▸ What you should do: Each entry below is to be transcribed exactly; pictures are not copied.

▸ Record excerpts:

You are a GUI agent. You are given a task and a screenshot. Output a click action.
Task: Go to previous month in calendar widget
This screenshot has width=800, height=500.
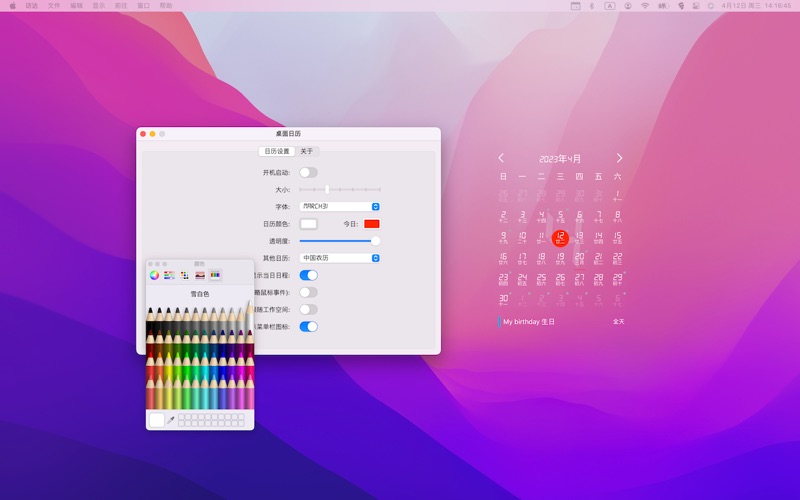(x=501, y=158)
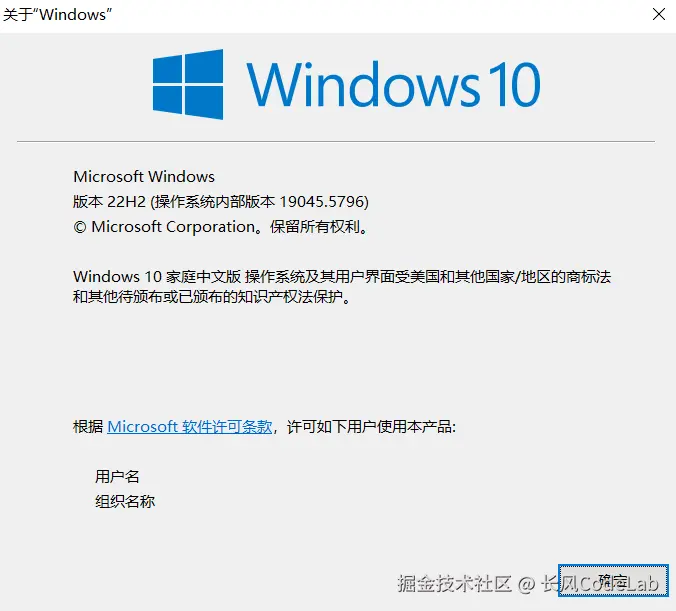The width and height of the screenshot is (676, 611).
Task: Click the 确定 button
Action: (x=613, y=580)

▸ Your solution:
You are a GUI agent. You are given a task and a screenshot. Output a click action.
Task: Go to previous month in calendar widget
This screenshot has width=800, height=500.
(x=501, y=158)
The width and height of the screenshot is (676, 611).
Task: Click the 确定 button
Action: (x=613, y=580)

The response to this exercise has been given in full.